■ **TEKST**:
------------------------------------------------
Kiedy to Politka woli miotły od mężczyzn
Do trzech razy sztuka (a czemu nie mówi się 'do trzech razy miotła, garnek, ołówek, film, telewizja czy rysunek', hm?), byśmy mogli coś osiągnąć. Ta zasada mnie czasem dotyczy, w tym przypadku - przypadku odkrywania talentu jedynej prawdziwej polskiej najjaśniejszej artystki okresu dwudziestolecia, jak i całej historii kina - nie.
Pola, zwana miło i przyjemnie Politą (przypomniało mi się, jak swego czasu nazywałam moją przyjaciółkę podobnie; niestety - wówczas - nieświadome porównywanie jej do pani Negri nie podobało się) podoba mi się od "Carmen" (1918), przez "Bestię" (1917), a w "Hotelu Imperial" (1927) mnie zauroczyła. Dodatkowo stanowi obraz osoby, którą znam chyba najlepiej na świecie i wciąż poznaję - mnie samej.
Zanim wejdę w zachwyt nad świetnie zrealizowanym "Hotelem Imperial", opowiem coś o moim - ach, jakżeby inaczej, zmiennym podejściu do Politki. Tutaj pisze się świetna komedia, wręcz niedorzeczna, ale trudno, przywilej mych szesnastu lat :)
A więc, z początku patrzyłam na Politkę wzrokiem pełnym nienawiści (jaka ulga, że nie odwzajemniała! A miała pani Negri oczęta!), bowiem... ano i mnie przyszło 'zakochać się' w Rudolfie Valentino...
...i jego piękna maniera, subtelność w każdym calu, każdym ruchu, delikatnym uśmiechu, sposobie, jak delikatnie (głównie) traktował kobiety me serce roztopiła i rozchmurzyła mnie NIESAMOWICIE podczas tych ciężkich dni...!
------------------------------------------------
■ **MATERIAŁ**:

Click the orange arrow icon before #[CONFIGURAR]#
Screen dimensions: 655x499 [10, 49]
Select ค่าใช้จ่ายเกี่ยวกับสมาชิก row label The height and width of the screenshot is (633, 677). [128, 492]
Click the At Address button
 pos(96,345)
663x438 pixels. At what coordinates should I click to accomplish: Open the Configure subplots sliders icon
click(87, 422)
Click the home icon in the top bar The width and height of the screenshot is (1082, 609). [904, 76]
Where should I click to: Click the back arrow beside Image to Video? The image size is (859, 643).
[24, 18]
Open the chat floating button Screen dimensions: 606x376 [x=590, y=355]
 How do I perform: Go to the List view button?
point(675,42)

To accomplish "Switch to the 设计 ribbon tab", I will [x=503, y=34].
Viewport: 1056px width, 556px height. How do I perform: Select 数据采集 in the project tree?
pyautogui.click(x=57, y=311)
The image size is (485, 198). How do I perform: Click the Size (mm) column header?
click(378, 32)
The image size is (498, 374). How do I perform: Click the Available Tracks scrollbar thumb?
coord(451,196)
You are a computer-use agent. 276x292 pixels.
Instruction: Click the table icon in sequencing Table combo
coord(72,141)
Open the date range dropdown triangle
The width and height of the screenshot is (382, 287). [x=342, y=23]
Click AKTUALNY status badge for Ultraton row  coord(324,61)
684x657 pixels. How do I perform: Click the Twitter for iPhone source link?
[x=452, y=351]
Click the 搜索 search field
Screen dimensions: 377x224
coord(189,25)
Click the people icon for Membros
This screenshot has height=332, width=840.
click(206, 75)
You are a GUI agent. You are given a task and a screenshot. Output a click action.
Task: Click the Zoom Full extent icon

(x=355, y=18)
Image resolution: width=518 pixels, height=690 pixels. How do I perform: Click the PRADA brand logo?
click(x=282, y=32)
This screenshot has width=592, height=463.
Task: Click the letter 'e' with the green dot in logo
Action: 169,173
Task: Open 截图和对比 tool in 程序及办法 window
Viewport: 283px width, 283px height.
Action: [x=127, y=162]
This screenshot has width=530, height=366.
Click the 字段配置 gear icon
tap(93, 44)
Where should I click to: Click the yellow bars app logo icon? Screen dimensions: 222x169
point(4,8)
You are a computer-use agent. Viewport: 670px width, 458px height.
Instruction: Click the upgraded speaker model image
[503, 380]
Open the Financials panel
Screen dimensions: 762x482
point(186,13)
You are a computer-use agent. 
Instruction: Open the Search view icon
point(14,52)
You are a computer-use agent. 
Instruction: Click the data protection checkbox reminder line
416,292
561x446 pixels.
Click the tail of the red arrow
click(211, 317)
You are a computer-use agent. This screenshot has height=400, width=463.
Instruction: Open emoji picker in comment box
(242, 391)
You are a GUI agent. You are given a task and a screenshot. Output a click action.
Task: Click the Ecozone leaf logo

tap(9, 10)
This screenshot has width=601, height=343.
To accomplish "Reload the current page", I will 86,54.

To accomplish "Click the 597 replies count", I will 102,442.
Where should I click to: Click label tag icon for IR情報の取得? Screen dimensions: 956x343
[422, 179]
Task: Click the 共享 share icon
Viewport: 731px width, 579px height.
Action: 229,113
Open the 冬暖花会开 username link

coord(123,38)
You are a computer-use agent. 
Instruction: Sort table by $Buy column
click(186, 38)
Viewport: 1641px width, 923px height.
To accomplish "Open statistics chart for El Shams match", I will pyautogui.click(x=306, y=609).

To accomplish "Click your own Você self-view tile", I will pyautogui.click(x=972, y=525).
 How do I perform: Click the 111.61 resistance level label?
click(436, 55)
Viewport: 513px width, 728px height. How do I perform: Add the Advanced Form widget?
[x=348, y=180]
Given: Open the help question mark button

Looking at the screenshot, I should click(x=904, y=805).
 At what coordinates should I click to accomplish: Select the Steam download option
------------------------------------------------
■ **CO ZROBISZ**:
(1) Jakie filmy z rokiem podanym w nawiasie wymienia tekst o Poli Negri? Wypisz wszystkie razem z latami.
(2) Przepisz z tekstu o Poli Negri dokładnie fragment od „A więc, z początku” aż do „w Rudolfie Valentino...”.

■ **ODPOWIEDZI**:
(1)
"Carmen" (1918)
"Bestia" (1917)
"Hotel Imperial" (1927)

(2)
A więc, z początku patrzyłam na Politkę wzrokiem pełnym nienawiści (jaka ulga, że nie odwzajemniała! A miała pani Negri oczęta!), bowiem... ano i mnie przyszło 'zakochać się' w Rudolfie Valentino...